I feel a hot flush in my cheeks as I formulate a response. How to explain—
“Anderssen’s Opening is a chess move. A challenge. A very strong, very rare opening move. Adolf Anderssen beat Paul Morphy with it in the 1800s. Anderssen’s Opening was sneaky. Is sneaky. You move your least important pawn one square forward and you wait to see what the opponent does next. It’s a non-move, a taunt almost. You put the ball in their court— and then you watch and wait to see what they do next.”
“Okay,” James says, his bottom lip curling. “And does that mean something?”
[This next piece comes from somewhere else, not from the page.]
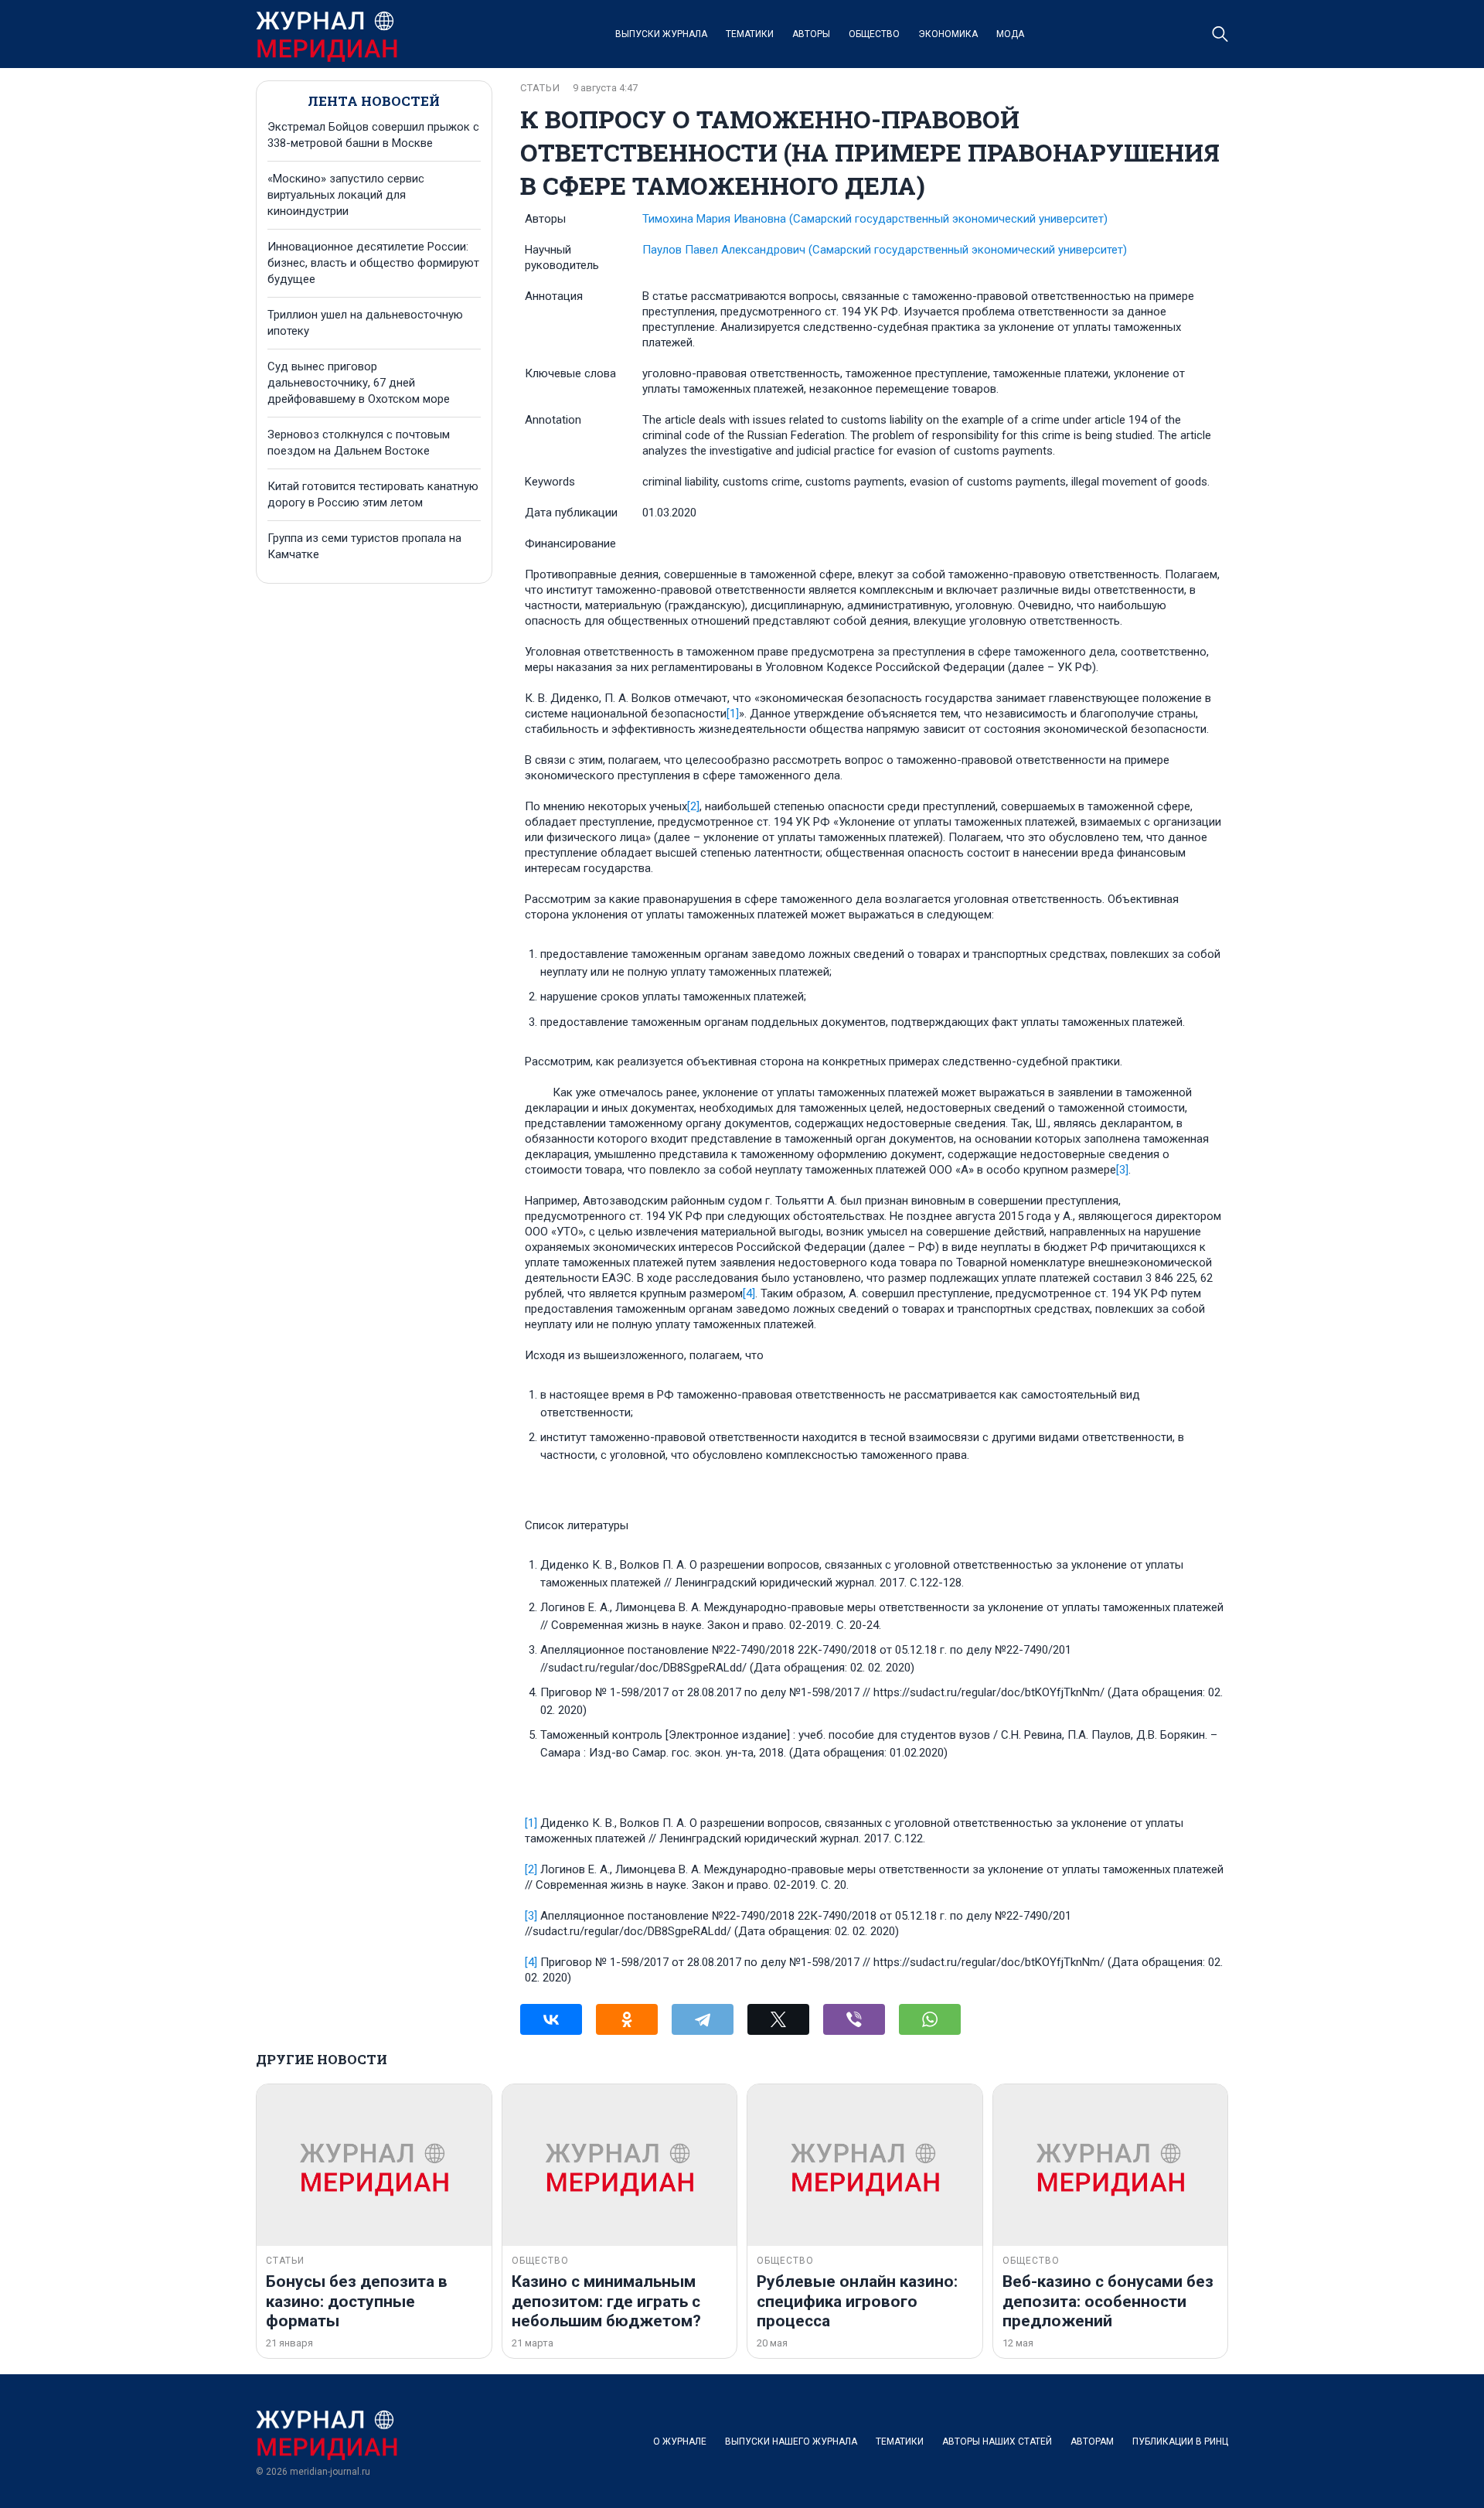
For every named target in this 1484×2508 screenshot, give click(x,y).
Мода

“Of course, it means something. Everything means something, James. I’m just not sure exactly what this means yet. What he means. But he wants me to find out.”
CHAPTER 6
MARIA
T he door, now open, reveals what lies beyond it: the room is very large, white, with smooth walls that are ambiently lit as if by daylight, though being beneath ground, there are no windows.
It is completely empty.
The lights change slightly in tone as Maria peers into the space, as if sensing her.
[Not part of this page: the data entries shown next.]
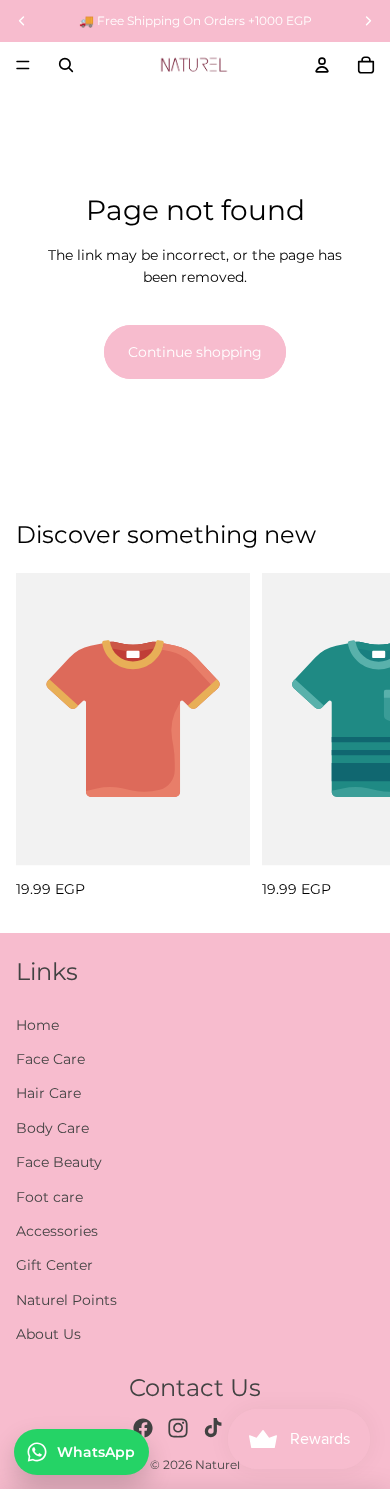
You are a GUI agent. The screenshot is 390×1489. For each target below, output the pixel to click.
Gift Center (54, 1265)
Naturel (217, 1464)
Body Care (52, 1128)
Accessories (57, 1231)
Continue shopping (195, 352)
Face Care (50, 1059)
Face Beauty (59, 1162)
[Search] (66, 65)
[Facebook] (143, 1428)
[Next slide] (352, 736)
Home (37, 1025)
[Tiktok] (213, 1428)
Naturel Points (66, 1300)
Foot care (49, 1197)
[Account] (322, 65)
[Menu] (23, 65)
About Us (48, 1334)
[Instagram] (178, 1428)
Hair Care (48, 1093)
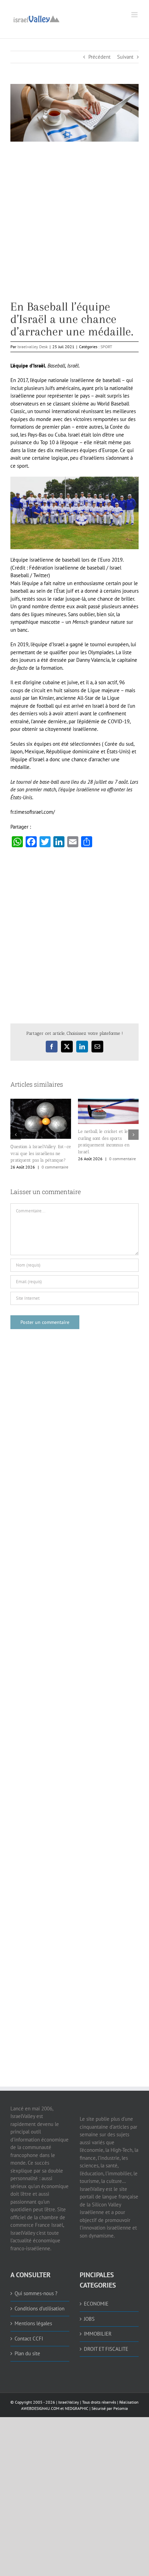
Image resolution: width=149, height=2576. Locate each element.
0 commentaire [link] (55, 1167)
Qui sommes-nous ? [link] (36, 2293)
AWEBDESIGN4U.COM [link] (40, 2408)
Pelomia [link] (120, 2408)
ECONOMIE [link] (96, 2303)
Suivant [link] (125, 57)
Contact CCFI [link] (29, 2338)
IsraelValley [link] (68, 2401)
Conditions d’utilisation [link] (39, 2308)
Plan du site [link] (27, 2353)
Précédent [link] (99, 57)
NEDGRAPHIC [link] (76, 2408)
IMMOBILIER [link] (98, 2333)
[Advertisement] (74, 226)
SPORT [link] (106, 346)
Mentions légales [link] (33, 2323)
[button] (15, 1134)
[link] (36, 18)
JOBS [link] (89, 2318)
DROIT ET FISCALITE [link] (106, 2348)
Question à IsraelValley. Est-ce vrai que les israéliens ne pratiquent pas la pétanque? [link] (40, 1153)
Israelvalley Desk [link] (32, 346)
Maria steps back from the threshold quickly, instinctively, and the lighting returns to normal. She takes in the cavernous room from the safety of the hallway. A small metal plate just inside the hydraulic doorway reads: THE ATRIUM. But the room doesn’t look like one, at least not to Maria. She searches her mind for atriums and finds only remembered images from coffee-table books: old European courtyards, Italian vestibules, open-air cobbled sun-traps. But the space in front of her now is internal, a sealed room. Then Maria’s mind finds something else, the other meaning of the word: a word she recalls vividly from her days at Cornell. The atrium of a human heart. An anatomical cavity, or passage. The chamber of the human heart that receives blood from the veins and forces it on into ventricles and then on and on around the body. She shivers, the memory of cutting open a human cadaver suddenly flashing through her mind. Strange, it didn’t bother her at the time. And though she shelved medical school after the second year, it wasn’t for squeamish reasons. She wasn’t a delicate person; God knows she wouldn’t have lasted long in her life if she were. She worked her way up to Cornell the hard way, from nothing and nowhere.